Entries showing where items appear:
■ ■ ■ ■ ■ ■ ■
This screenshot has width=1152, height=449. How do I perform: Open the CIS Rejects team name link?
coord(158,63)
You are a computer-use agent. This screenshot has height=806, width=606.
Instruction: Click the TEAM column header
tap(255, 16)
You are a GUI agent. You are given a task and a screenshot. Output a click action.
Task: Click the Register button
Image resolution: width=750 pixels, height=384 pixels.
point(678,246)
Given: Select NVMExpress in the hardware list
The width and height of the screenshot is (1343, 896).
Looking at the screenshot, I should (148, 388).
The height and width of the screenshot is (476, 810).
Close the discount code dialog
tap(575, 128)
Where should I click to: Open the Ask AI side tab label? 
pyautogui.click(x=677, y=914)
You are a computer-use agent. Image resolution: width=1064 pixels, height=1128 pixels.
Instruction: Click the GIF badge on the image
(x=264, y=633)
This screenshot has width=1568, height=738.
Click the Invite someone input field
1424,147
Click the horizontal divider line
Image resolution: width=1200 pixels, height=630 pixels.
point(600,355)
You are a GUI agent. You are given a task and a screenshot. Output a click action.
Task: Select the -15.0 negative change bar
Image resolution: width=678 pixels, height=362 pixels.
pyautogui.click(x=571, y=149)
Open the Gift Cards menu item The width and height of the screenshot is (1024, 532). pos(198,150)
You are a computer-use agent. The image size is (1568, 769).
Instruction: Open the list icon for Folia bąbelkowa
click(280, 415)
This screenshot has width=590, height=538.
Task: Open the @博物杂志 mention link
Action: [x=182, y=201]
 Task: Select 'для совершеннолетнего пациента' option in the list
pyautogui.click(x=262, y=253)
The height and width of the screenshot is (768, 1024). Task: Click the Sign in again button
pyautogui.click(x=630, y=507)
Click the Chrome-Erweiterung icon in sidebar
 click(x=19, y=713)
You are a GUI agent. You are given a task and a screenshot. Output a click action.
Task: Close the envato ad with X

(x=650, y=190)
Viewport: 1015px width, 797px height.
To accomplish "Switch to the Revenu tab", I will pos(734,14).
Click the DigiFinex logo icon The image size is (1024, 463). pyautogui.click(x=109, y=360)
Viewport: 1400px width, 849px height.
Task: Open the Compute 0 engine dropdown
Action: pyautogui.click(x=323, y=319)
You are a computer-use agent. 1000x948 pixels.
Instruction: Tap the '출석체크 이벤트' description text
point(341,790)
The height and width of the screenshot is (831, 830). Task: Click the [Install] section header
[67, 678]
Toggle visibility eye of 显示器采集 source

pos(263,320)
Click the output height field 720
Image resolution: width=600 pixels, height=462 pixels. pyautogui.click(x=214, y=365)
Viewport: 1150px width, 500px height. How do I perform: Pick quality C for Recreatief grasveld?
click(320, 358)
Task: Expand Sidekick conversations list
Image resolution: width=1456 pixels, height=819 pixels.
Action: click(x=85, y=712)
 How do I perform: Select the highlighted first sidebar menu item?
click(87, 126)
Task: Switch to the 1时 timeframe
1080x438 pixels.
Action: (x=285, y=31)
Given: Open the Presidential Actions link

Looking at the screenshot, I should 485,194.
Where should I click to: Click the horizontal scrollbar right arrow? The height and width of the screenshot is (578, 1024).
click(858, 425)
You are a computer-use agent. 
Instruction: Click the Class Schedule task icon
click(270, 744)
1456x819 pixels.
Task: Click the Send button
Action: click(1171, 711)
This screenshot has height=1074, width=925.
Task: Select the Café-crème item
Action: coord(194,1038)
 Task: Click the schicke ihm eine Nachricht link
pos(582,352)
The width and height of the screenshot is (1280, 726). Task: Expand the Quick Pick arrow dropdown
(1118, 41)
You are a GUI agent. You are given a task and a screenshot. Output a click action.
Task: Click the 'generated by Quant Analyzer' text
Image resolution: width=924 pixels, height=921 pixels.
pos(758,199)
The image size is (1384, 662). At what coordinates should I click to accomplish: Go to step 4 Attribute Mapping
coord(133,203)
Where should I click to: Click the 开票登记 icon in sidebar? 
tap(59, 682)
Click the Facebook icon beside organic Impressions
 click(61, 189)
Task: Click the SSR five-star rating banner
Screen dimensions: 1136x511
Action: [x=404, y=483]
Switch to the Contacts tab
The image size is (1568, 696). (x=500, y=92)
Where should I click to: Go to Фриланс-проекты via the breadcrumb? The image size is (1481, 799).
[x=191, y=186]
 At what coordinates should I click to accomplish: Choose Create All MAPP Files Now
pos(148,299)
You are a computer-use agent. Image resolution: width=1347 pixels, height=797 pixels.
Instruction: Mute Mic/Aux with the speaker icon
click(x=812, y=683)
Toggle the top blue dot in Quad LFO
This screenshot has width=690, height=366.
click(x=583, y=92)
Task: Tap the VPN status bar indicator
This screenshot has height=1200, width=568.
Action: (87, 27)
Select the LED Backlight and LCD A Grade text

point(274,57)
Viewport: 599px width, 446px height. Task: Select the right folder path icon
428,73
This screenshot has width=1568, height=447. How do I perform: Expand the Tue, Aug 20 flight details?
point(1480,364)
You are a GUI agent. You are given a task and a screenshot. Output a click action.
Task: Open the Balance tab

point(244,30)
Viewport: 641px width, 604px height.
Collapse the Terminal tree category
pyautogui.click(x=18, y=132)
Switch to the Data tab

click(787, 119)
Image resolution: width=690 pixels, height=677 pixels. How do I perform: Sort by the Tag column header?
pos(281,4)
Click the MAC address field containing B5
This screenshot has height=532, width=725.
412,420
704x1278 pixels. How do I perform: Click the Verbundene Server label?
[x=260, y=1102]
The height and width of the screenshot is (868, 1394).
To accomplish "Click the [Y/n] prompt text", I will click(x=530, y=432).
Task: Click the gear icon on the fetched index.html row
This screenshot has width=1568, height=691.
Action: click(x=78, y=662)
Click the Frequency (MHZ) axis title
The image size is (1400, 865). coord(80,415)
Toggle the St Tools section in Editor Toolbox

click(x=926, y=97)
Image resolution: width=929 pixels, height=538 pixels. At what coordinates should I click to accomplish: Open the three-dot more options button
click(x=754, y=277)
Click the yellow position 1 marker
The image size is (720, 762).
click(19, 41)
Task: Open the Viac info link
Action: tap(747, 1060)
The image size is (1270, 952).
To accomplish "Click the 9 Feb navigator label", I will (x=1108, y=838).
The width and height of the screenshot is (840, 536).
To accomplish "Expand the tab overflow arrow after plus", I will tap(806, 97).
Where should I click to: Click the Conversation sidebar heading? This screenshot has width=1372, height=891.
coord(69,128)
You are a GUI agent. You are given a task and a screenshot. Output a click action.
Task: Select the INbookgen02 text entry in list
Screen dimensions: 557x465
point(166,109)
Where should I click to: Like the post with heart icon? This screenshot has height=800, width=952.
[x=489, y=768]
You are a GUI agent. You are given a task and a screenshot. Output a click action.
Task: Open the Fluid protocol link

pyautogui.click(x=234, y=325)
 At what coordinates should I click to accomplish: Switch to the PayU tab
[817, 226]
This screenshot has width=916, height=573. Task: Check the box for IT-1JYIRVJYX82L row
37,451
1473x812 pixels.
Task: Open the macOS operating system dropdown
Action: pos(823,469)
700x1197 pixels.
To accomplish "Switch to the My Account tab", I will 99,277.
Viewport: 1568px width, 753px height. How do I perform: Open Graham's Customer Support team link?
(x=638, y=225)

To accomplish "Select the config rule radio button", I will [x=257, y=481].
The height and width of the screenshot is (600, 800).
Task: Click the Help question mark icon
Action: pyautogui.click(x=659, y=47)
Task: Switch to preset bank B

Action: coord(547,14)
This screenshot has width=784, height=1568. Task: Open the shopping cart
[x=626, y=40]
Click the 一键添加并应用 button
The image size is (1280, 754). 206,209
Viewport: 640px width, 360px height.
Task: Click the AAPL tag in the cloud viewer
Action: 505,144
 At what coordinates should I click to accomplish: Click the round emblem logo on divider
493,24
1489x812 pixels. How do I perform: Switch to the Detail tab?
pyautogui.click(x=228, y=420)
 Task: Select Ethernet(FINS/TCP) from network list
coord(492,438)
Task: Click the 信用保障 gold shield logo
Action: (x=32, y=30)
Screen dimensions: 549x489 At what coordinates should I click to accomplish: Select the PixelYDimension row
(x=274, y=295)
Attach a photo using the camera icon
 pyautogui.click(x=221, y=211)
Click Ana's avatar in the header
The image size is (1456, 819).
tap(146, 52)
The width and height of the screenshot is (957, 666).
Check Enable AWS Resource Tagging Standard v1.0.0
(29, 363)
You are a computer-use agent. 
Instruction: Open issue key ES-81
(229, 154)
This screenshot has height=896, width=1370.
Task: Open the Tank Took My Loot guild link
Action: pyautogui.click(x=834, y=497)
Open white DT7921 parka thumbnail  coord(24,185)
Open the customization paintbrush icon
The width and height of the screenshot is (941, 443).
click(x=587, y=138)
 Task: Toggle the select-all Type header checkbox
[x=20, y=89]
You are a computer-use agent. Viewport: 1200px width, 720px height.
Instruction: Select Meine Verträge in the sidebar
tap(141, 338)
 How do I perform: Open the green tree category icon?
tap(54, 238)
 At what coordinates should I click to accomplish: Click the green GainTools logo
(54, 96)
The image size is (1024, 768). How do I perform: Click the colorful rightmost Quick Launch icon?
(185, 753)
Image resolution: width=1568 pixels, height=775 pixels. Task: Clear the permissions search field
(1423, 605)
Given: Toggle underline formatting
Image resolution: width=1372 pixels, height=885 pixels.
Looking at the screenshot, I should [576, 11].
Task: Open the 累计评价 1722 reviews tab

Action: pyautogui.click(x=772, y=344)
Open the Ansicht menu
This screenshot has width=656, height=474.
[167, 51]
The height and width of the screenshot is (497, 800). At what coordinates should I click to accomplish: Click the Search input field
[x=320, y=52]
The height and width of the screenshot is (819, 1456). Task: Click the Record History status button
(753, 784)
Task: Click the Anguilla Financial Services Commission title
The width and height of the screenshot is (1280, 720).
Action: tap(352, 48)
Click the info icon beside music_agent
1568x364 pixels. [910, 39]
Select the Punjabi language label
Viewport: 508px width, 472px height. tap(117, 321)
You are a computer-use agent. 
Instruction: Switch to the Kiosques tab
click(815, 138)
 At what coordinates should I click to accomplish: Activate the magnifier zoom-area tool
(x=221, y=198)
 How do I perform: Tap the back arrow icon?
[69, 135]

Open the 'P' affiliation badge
■ ■ ■ ■ ■ ■ ■
Can you copy the records word for word, from the line containing "Viewport: 1150px width, 500px" through the line containing "coord(133,203)", with both of those lines included?

▶ **FULL OUTPUT**
Viewport: 1150px width, 500px height. How do I perform: Pick quality C for Recreatief grasveld?
click(320, 358)
Task: Expand Sidekick conversations list
Image resolution: width=1456 pixels, height=819 pixels.
Action: click(x=85, y=712)
 How do I perform: Select the highlighted first sidebar menu item?
click(87, 126)
Task: Switch to the 1时 timeframe
1080x438 pixels.
Action: (x=285, y=31)
Given: Open the Presidential Actions link

Looking at the screenshot, I should 485,194.
Where should I click to: Click the horizontal scrollbar right arrow? The height and width of the screenshot is (578, 1024).
click(858, 425)
You are a computer-use agent. 
Instruction: Click the Class Schedule task icon
click(270, 744)
1456x819 pixels.
Task: Click the Send button
Action: click(1171, 711)
This screenshot has height=1074, width=925.
Task: Select the Café-crème item
Action: coord(194,1038)
 Task: Click the schicke ihm eine Nachricht link
pos(582,352)
The width and height of the screenshot is (1280, 726). Task: Expand the Quick Pick arrow dropdown
(1118, 41)
You are a GUI agent. You are given a task and a screenshot. Output a click action.
Task: Click the 'generated by Quant Analyzer' text
Image resolution: width=924 pixels, height=921 pixels.
pos(758,199)
The image size is (1384, 662). At what coordinates should I click to accomplish: Go to step 4 Attribute Mapping
coord(133,203)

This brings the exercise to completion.